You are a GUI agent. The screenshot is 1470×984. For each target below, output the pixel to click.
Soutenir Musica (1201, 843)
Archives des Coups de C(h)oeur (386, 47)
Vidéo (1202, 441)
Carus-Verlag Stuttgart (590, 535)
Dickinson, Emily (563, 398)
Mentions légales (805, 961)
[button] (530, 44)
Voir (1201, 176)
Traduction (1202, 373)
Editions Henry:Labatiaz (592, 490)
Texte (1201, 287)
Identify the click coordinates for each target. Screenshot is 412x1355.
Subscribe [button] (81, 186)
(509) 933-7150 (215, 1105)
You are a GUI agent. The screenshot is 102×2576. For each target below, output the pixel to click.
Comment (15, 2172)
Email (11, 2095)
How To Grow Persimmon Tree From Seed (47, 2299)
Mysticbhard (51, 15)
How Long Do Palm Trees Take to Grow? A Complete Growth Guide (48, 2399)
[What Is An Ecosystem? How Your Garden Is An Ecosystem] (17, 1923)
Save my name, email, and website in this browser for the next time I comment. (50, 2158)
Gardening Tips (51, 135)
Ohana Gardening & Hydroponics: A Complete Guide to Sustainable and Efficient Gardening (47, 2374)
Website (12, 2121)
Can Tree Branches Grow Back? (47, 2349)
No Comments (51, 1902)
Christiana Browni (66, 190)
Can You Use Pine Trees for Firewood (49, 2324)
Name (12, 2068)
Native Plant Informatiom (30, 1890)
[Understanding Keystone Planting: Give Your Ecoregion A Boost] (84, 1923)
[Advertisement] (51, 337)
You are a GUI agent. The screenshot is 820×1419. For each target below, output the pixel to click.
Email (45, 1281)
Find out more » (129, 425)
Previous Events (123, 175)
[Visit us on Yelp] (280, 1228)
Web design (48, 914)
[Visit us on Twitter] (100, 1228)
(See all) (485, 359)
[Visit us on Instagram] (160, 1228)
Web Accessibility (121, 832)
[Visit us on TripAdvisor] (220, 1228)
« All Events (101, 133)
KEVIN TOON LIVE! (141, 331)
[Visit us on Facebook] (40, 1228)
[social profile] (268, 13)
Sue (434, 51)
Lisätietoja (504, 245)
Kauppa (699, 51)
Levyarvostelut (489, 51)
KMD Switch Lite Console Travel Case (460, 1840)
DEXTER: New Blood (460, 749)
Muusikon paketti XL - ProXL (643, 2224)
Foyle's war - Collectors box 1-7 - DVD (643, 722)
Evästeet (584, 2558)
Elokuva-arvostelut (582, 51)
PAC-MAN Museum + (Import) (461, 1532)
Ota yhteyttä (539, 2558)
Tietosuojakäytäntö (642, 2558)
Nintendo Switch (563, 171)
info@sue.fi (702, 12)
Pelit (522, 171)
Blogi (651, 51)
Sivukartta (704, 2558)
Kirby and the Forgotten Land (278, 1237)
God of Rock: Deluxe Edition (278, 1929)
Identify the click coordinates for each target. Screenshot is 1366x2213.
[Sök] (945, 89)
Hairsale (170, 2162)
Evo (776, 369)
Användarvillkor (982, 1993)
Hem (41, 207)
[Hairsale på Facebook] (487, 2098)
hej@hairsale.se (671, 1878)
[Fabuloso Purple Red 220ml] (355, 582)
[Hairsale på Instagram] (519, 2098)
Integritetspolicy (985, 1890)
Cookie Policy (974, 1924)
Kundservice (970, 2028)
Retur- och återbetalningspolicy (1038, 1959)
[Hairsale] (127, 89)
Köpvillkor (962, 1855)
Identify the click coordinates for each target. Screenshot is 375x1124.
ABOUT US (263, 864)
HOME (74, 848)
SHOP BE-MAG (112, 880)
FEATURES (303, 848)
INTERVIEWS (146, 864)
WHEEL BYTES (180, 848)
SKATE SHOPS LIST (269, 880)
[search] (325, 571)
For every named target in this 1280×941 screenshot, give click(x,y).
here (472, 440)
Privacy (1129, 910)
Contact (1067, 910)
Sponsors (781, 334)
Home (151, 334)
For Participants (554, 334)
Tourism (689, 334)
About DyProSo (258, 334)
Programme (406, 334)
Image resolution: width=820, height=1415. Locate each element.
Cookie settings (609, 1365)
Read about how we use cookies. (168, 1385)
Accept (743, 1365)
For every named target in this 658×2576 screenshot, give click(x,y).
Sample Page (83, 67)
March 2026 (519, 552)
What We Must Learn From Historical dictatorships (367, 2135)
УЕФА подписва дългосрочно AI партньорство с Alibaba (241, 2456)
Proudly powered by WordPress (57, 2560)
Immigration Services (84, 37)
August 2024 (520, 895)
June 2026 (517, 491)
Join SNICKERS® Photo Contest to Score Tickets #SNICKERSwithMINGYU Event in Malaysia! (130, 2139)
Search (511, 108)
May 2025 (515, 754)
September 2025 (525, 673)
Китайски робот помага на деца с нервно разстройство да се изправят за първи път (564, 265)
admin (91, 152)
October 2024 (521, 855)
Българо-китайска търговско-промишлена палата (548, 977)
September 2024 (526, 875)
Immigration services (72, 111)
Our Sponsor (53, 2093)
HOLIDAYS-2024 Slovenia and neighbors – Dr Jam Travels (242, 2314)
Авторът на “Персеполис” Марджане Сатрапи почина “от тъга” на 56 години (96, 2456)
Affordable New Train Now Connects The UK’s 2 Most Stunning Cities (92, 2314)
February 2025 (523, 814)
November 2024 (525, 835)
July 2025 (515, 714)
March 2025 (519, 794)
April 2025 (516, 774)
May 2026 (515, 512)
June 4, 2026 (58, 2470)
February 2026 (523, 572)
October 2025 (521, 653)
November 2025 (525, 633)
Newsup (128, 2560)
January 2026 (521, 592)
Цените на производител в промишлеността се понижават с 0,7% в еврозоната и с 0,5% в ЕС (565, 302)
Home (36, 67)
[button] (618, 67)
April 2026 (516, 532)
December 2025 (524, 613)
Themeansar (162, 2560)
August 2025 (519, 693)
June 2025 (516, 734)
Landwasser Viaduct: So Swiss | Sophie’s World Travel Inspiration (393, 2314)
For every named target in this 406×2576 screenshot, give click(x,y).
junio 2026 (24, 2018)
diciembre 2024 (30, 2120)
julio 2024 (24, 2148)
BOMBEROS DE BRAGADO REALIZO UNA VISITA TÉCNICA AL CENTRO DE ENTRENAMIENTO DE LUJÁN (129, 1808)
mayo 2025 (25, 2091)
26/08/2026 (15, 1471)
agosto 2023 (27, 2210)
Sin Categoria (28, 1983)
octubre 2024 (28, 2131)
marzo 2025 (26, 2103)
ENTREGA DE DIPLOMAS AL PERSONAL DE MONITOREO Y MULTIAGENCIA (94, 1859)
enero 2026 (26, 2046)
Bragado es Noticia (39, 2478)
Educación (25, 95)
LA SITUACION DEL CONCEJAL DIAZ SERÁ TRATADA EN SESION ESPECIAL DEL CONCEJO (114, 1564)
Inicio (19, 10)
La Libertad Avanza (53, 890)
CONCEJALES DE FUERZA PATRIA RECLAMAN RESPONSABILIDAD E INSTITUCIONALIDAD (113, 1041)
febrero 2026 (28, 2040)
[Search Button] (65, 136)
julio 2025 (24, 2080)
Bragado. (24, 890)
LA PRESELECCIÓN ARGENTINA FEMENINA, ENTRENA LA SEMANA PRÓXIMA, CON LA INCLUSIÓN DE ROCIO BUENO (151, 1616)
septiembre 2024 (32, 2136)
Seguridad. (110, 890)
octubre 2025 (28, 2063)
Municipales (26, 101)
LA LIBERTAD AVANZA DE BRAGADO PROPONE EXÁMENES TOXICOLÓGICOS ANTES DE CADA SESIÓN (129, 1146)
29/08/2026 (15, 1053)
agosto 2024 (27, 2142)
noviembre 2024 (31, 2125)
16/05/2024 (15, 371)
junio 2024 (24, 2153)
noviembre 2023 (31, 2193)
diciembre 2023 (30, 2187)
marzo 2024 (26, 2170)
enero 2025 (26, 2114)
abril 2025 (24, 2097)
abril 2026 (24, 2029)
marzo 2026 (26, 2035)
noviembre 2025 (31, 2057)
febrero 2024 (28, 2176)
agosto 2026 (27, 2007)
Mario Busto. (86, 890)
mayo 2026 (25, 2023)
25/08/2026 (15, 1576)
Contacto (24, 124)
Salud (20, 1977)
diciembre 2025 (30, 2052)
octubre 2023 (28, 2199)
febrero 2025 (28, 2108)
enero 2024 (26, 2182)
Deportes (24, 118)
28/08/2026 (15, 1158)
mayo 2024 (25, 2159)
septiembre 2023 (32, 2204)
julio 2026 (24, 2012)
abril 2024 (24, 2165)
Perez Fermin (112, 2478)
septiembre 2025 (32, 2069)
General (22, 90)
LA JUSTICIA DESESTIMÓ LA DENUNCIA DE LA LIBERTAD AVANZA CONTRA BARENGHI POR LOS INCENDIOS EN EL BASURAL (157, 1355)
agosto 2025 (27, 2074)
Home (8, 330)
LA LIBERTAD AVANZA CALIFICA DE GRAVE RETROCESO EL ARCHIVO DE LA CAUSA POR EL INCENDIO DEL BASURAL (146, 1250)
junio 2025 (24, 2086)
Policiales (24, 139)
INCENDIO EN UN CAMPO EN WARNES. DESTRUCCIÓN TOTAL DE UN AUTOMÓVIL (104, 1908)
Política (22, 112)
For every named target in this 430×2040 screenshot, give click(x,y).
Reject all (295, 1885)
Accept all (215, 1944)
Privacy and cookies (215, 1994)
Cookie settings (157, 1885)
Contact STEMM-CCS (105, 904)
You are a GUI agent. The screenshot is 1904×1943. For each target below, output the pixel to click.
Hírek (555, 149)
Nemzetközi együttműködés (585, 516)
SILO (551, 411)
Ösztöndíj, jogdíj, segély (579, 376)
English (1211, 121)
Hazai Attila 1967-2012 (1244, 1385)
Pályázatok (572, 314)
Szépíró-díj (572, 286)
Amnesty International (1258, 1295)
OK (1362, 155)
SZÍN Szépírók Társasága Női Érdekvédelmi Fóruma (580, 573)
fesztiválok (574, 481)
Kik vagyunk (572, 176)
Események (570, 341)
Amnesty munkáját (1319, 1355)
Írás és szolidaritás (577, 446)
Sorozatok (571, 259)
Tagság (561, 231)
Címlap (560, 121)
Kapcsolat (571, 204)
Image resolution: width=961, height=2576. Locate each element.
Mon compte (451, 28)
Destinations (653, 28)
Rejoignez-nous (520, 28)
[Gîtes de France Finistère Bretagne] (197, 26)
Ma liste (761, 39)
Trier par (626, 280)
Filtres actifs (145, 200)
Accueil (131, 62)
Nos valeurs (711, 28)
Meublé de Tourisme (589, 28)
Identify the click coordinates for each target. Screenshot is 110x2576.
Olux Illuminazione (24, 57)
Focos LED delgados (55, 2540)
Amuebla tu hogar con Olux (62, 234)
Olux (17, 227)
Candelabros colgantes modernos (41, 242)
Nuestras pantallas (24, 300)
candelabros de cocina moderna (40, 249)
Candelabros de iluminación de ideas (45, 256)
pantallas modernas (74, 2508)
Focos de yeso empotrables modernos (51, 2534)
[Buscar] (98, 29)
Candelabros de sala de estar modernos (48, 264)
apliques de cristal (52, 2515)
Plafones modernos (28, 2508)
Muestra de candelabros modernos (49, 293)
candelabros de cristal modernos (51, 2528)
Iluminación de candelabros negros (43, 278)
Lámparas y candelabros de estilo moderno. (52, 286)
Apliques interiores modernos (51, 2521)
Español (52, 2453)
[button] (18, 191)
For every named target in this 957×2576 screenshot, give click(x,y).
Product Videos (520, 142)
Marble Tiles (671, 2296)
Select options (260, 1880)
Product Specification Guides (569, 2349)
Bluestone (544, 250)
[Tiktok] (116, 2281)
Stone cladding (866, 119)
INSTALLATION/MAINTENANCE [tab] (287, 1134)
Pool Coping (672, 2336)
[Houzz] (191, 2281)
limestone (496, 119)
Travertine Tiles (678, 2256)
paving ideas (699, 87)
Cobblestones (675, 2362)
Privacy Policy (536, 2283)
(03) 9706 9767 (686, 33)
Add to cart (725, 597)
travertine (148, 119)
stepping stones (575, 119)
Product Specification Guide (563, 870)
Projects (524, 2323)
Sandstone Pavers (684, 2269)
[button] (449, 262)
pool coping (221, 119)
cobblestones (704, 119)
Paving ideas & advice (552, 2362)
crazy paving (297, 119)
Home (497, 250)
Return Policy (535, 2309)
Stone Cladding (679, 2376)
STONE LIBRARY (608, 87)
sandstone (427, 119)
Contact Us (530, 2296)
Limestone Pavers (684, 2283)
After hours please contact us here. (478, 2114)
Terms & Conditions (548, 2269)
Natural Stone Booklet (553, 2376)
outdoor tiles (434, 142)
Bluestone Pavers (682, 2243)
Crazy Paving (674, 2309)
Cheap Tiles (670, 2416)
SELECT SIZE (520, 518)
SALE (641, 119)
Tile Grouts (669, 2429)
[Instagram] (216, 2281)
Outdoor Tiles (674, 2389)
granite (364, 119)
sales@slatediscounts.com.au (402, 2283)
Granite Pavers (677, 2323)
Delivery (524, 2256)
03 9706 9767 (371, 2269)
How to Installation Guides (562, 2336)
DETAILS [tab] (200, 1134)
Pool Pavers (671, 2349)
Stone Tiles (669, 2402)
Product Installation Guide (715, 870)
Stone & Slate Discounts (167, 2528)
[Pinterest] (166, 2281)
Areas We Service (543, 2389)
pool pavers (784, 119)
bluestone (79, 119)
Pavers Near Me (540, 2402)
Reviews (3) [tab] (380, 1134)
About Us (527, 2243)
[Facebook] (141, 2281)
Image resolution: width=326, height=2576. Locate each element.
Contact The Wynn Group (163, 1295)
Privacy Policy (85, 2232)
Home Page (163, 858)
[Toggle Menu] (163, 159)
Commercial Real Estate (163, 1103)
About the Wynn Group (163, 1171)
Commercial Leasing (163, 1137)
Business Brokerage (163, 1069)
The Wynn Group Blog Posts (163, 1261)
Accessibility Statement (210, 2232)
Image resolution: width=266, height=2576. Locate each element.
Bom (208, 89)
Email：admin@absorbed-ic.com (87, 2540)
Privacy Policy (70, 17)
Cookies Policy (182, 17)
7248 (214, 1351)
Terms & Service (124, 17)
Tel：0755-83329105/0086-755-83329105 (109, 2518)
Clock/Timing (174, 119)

=====

From the records above, retype only the lines starting at the line that contains "Carus-Verlag Stuttgart (590, 535)" and ending at the line that contains "Screenshot is 412x1355.", both included.

Carus-Verlag Stuttgart (590, 535)
Dickinson, Emily (563, 398)
Mentions légales (805, 961)
[button] (530, 44)
Voir (1201, 176)
Traduction (1202, 373)
Editions Henry:Labatiaz (592, 490)
Texte (1201, 287)
Identify the click coordinates for each target. Screenshot is 412x1355.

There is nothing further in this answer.